From the first record below to the last, retype each one exactly.
Extracted entries section start
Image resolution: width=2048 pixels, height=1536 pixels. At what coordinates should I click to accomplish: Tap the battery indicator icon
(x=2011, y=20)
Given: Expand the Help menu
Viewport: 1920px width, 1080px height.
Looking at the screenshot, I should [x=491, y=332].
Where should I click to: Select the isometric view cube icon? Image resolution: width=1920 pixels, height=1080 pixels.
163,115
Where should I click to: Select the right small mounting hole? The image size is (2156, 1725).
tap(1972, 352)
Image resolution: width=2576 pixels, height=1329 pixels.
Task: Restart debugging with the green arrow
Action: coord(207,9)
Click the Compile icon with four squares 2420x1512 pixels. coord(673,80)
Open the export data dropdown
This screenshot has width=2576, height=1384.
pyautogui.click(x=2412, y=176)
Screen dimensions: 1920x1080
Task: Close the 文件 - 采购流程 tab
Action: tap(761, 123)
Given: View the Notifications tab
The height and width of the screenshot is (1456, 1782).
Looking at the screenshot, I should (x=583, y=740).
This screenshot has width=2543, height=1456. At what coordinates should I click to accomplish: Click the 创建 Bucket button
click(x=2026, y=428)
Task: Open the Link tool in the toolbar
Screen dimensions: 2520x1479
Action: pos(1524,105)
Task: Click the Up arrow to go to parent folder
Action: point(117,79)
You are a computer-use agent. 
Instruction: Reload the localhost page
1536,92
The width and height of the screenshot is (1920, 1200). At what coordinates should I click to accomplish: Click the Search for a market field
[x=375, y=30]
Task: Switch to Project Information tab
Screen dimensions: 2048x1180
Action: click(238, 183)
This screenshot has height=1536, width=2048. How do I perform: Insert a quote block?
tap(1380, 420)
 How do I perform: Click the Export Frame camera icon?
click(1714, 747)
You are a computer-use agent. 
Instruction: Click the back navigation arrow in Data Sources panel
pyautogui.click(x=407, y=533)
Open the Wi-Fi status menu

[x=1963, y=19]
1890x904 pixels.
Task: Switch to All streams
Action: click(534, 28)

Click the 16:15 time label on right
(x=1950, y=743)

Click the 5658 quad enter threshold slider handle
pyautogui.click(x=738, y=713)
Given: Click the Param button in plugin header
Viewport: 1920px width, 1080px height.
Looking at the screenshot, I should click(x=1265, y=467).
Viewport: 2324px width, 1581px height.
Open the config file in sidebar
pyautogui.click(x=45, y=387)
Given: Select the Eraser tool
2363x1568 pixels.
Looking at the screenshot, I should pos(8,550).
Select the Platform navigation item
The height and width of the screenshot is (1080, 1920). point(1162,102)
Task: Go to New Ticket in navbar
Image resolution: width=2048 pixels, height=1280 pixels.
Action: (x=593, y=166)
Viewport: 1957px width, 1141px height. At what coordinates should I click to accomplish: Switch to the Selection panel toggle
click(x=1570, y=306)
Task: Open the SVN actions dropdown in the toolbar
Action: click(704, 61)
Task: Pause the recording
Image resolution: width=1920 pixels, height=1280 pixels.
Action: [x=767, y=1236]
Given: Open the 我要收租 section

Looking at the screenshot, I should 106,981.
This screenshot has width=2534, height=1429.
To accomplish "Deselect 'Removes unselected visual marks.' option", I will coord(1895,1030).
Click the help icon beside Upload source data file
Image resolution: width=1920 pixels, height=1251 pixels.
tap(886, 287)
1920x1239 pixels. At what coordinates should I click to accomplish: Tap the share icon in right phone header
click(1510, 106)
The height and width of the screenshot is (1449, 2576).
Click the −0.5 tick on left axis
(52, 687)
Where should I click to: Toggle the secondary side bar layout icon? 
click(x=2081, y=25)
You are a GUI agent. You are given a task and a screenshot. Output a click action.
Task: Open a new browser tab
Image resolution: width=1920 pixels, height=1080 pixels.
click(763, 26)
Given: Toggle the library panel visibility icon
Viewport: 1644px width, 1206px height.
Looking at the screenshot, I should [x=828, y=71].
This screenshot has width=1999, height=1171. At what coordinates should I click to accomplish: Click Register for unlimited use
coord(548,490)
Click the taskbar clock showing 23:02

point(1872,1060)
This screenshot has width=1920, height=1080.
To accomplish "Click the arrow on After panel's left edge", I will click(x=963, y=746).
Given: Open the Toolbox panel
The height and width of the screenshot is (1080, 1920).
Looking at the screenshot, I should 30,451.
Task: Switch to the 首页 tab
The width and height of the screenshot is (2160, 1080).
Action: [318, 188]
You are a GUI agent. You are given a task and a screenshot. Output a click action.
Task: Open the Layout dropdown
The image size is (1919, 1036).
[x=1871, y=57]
Extracted entries section end
**Solution for this task:**
Image resolution: width=2048 pixels, height=1536 pixels. At what coordinates should I click to accomplish: Tap the battery indicator icon
(x=2011, y=20)
Given: Expand the Help menu
Viewport: 1920px width, 1080px height.
Looking at the screenshot, I should [x=491, y=332].
Where should I click to: Select the isometric view cube icon? Image resolution: width=1920 pixels, height=1080 pixels.
163,115
Where should I click to: Select the right small mounting hole? The image size is (2156, 1725).
tap(1972, 352)
Image resolution: width=2576 pixels, height=1329 pixels.
Task: Restart debugging with the green arrow
Action: coord(207,9)
Click the Compile icon with four squares 2420x1512 pixels. coord(673,80)
Open the export data dropdown
This screenshot has width=2576, height=1384.
pyautogui.click(x=2412, y=176)
Screen dimensions: 1920x1080
Task: Close the 文件 - 采购流程 tab
Action: tap(761, 123)
Given: View the Notifications tab
The height and width of the screenshot is (1456, 1782).
Looking at the screenshot, I should (x=583, y=740).
This screenshot has width=2543, height=1456. At what coordinates should I click to accomplish: Click the 创建 Bucket button
click(x=2026, y=428)
Task: Open the Link tool in the toolbar
Screen dimensions: 2520x1479
Action: pos(1524,105)
Task: Click the Up arrow to go to parent folder
Action: point(117,79)
You are a computer-use agent. 
Instruction: Reload the localhost page
1536,92
The width and height of the screenshot is (1920, 1200). At what coordinates should I click to accomplish: Click the Search for a market field
[x=375, y=30]
Task: Switch to Project Information tab
Screen dimensions: 2048x1180
Action: click(238, 183)
This screenshot has height=1536, width=2048. How do I perform: Insert a quote block?
tap(1380, 420)
 How do I perform: Click the Export Frame camera icon?
click(1714, 747)
You are a computer-use agent. 
Instruction: Click the back navigation arrow in Data Sources panel
pyautogui.click(x=407, y=533)
Open the Wi-Fi status menu

[x=1963, y=19]
1890x904 pixels.
Task: Switch to All streams
Action: click(534, 28)

Click the 16:15 time label on right
(x=1950, y=743)

Click the 5658 quad enter threshold slider handle
pyautogui.click(x=738, y=713)
Given: Click the Param button in plugin header
Viewport: 1920px width, 1080px height.
Looking at the screenshot, I should click(x=1265, y=467).
Viewport: 2324px width, 1581px height.
Open the config file in sidebar
pyautogui.click(x=45, y=387)
Given: Select the Eraser tool
2363x1568 pixels.
Looking at the screenshot, I should pos(8,550).
Select the Platform navigation item
The height and width of the screenshot is (1080, 1920). point(1162,102)
Task: Go to New Ticket in navbar
Image resolution: width=2048 pixels, height=1280 pixels.
Action: (x=593, y=166)
Viewport: 1957px width, 1141px height. At what coordinates should I click to accomplish: Switch to the Selection panel toggle
click(x=1570, y=306)
Task: Open the SVN actions dropdown in the toolbar
Action: click(704, 61)
Task: Pause the recording
Image resolution: width=1920 pixels, height=1280 pixels.
Action: [x=767, y=1236]
Given: Open the 我要收租 section

Looking at the screenshot, I should 106,981.
This screenshot has width=2534, height=1429.
To accomplish "Deselect 'Removes unselected visual marks.' option", I will coord(1895,1030).
Click the help icon beside Upload source data file
Image resolution: width=1920 pixels, height=1251 pixels.
tap(886, 287)
1920x1239 pixels. At what coordinates should I click to accomplish: Tap the share icon in right phone header
click(1510, 106)
The height and width of the screenshot is (1449, 2576).
Click the −0.5 tick on left axis
(52, 687)
Where should I click to: Toggle the secondary side bar layout icon? 
click(x=2081, y=25)
You are a GUI agent. You are given a task and a screenshot. Output a click action.
Task: Open a new browser tab
Image resolution: width=1920 pixels, height=1080 pixels.
click(763, 26)
Given: Toggle the library panel visibility icon
Viewport: 1644px width, 1206px height.
Looking at the screenshot, I should [x=828, y=71].
This screenshot has width=1999, height=1171. At what coordinates should I click to accomplish: Click Register for unlimited use
coord(548,490)
Click the taskbar clock showing 23:02

point(1872,1060)
This screenshot has width=1920, height=1080.
To accomplish "Click the arrow on After panel's left edge", I will click(x=963, y=746).
Given: Open the Toolbox panel
The height and width of the screenshot is (1080, 1920).
Looking at the screenshot, I should 30,451.
Task: Switch to the 首页 tab
The width and height of the screenshot is (2160, 1080).
Action: [318, 188]
You are a GUI agent. You are given a task and a screenshot. Output a click action.
Task: Open the Layout dropdown
The image size is (1919, 1036).
[x=1871, y=57]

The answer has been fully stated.